My favorite Kinhaven memory is the singing, particularly learning how to sing madrigals. When Jerry and Nancy Bidlack were away for a week, Adam Grabois taught us The Silver Swan so we could impress them when they got back. That was a nice homage to Jerry. I didn’t listen to rock or pop music; all I knew was classical, so it was fun to be around others who liked that music as well. I also loved the barn dancing – I danced the Salty Dog Rag for years! For the Regatta, our team made a pinwheel contraption out of cardboard and “cows.” It wouldn’t go forward, only in circles. While I was just an okay pianist going in, Kinhaven inspired me to up my game. I still play, but equally important is that Kinhaven awoke my lifelong love of instrumental and vocal chamber music and ensemble work.
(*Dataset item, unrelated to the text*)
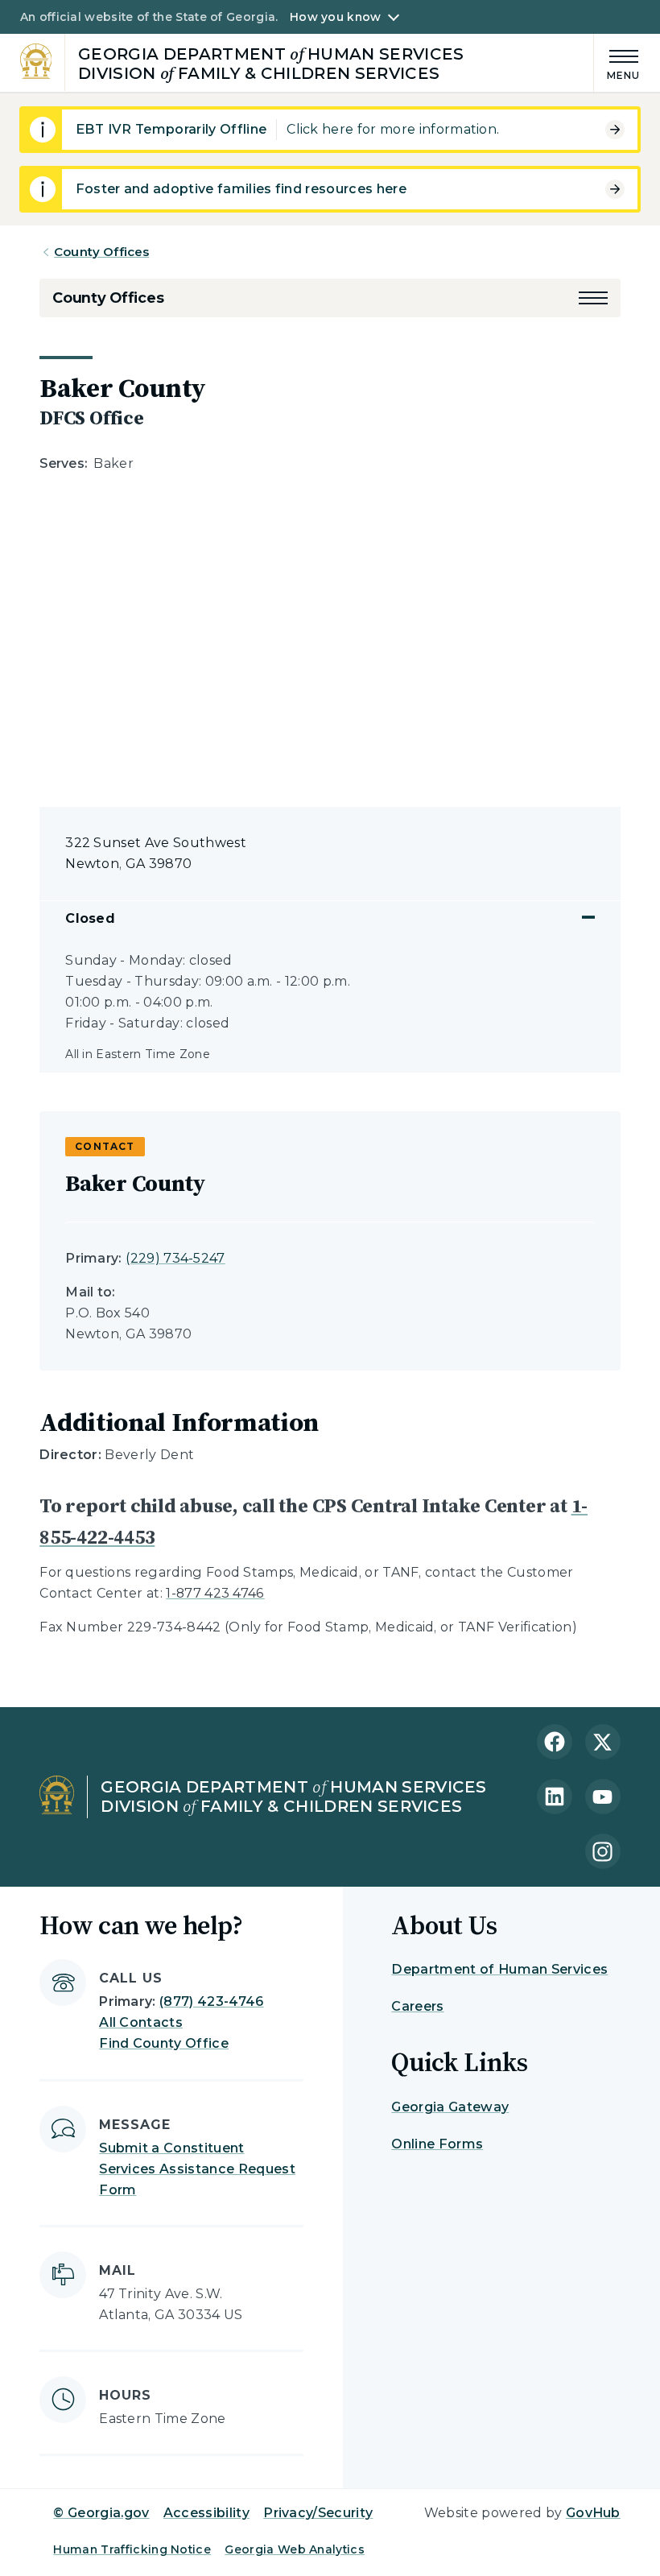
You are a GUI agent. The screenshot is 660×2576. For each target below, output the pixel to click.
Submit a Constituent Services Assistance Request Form (197, 2169)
My grandfather and his brother, Harold and Percy Uris, founded a successful real estate and construction firm in New York City. In the 1950s they set up a foundation to support institutions they felt had given them and the city so much. After their deaths, the foundation became three foundations, each led by one of my grandfather’s daughters, one being my mother, Linda. We’ve continued supporting institutions the brothers gave to, while others we’ve chosen reflect our engagement in our own fields and communities.
A nice series of events unfolded beginning in 1998, our foundation’s first year, as my mother began training us to be philanthropists. We had funds but no list of people or organizations to give to. About that time I got a fundraising letter from Kinhaven, and David Yang had scrawled a note on it, “Send moolah!” The amateur yet heartfelt tone struck a chord and his timing was perfect. I was reminded of how important Kinhaven had been to me. We’ve supported Kinhaven every year since then.
In 2018, I joined Kinhaven’s board, because after so many years of involvement, it felt like the responsible thing to do. Also, Kinhaven’s board is an opportunity to better understand music nonprofits, an openness that is not always available to philanthropists. Joining this lovely group has been an opportunity to get involved, better understand the institution, its problems and needs, and how it works from the inside.
My hope for Kinhaven is that it remains alive for the long term as a nurturing place for serious musicians. It’s not just a summer camp! Six weeks is a long time for a young person, and that can be a life-changer. It was for me, and I cherish that.
Victoria Sanger is a Kinhaven trustee, associate adjunct professor of architectural history at GSAPP, Columbia University, and vice president of the EHA Foundation.